**The problem**
Rewrite the listing below, putting "Homepage" in place of "Home" each time it occurs and leaving every other line unchanged.

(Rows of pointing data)
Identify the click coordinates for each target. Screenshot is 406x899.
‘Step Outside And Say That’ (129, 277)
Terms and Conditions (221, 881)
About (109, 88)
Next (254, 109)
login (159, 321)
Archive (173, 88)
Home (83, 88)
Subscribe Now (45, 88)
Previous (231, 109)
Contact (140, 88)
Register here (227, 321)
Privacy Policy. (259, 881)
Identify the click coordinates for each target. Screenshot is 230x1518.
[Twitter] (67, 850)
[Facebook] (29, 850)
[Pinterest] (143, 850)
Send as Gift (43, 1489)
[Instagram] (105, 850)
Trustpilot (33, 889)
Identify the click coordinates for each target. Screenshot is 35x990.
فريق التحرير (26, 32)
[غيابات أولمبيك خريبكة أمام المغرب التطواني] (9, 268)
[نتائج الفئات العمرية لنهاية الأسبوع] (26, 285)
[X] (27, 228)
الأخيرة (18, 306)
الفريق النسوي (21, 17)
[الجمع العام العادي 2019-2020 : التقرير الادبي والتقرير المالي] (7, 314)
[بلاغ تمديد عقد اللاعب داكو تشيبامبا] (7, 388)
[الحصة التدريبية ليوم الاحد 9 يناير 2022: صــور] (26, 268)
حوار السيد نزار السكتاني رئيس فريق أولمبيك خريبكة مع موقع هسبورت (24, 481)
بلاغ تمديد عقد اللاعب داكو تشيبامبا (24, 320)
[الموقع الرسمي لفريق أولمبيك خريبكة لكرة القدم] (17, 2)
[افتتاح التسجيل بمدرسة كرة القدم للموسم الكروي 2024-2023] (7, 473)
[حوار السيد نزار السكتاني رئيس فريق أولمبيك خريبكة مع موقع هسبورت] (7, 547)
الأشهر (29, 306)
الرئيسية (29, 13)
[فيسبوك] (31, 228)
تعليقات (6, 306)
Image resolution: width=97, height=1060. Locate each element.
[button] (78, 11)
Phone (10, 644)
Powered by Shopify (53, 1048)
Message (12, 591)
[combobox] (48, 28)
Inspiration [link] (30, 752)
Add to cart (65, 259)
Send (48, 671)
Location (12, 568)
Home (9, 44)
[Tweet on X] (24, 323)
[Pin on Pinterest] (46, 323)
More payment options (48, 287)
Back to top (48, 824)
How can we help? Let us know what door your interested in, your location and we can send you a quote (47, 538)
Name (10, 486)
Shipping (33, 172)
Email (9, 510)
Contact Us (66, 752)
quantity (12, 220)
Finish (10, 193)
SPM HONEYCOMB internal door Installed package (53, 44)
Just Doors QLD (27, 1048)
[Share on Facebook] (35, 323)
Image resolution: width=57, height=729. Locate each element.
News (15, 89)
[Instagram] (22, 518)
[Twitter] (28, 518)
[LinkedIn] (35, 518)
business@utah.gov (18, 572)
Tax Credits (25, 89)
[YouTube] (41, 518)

**Answer to this problem**
Identify the click coordinates for each target. Screenshot is 406x899.
‘Step Outside And Say That’ (129, 277)
Terms and Conditions (221, 881)
About (109, 88)
Next (254, 109)
login (159, 321)
Archive (173, 88)
Homepage (83, 88)
Subscribe Now (45, 88)
Previous (231, 109)
Contact (140, 88)
Register here (227, 321)
Privacy Policy. (259, 881)
Identify the click coordinates for each target. Screenshot is 230x1518.
[Twitter] (67, 850)
[Facebook] (29, 850)
[Pinterest] (143, 850)
Send as Gift (43, 1489)
[Instagram] (105, 850)
Trustpilot (33, 889)
Identify the click coordinates for each target. Screenshot is 35x990.
فريق التحرير (26, 32)
[غيابات أولمبيك خريبكة أمام المغرب التطواني] (9, 268)
[نتائج الفئات العمرية لنهاية الأسبوع] (26, 285)
[X] (27, 228)
الأخيرة (18, 306)
الفريق النسوي (21, 17)
[الجمع العام العادي 2019-2020 : التقرير الادبي والتقرير المالي] (7, 314)
[بلاغ تمديد عقد اللاعب داكو تشيبامبا] (7, 388)
[الحصة التدريبية ليوم الاحد 9 يناير 2022: صــور] (26, 268)
حوار السيد نزار السكتاني رئيس فريق أولمبيك خريبكة مع موقع هسبورت (24, 481)
بلاغ تمديد عقد اللاعب داكو تشيبامبا (24, 320)
[الموقع الرسمي لفريق أولمبيك خريبكة لكرة القدم] (17, 2)
[افتتاح التسجيل بمدرسة كرة القدم للموسم الكروي 2024-2023] (7, 473)
[حوار السيد نزار السكتاني رئيس فريق أولمبيك خريبكة مع موقع هسبورت] (7, 547)
الأشهر (29, 306)
الرئيسية (29, 13)
[فيسبوك] (31, 228)
تعليقات (6, 306)
Image resolution: width=97, height=1060. Locate each element.
[button] (78, 11)
Phone (10, 644)
Powered by Shopify (53, 1048)
Message (12, 591)
[combobox] (48, 28)
Inspiration [link] (30, 752)
Add to cart (65, 259)
Send (48, 671)
Location (12, 568)
Homepage (9, 44)
[Tweet on X] (24, 323)
[Pin on Pinterest] (46, 323)
More payment options (48, 287)
Back to top (48, 824)
How can we help? Let us know what door your interested in, your location and we can send you a quote (47, 538)
Name (10, 486)
Shipping (33, 172)
Email (9, 510)
Contact Us (66, 752)
quantity (12, 220)
Finish (10, 193)
SPM HONEYCOMB internal door Installed package (53, 44)
Just Doors QLD (27, 1048)
[Share on Facebook] (35, 323)
Image resolution: width=57, height=729. Locate each element.
News (15, 89)
[Instagram] (22, 518)
[Twitter] (28, 518)
[LinkedIn] (35, 518)
business@utah.gov (18, 572)
Tax Credits (25, 89)
[YouTube] (41, 518)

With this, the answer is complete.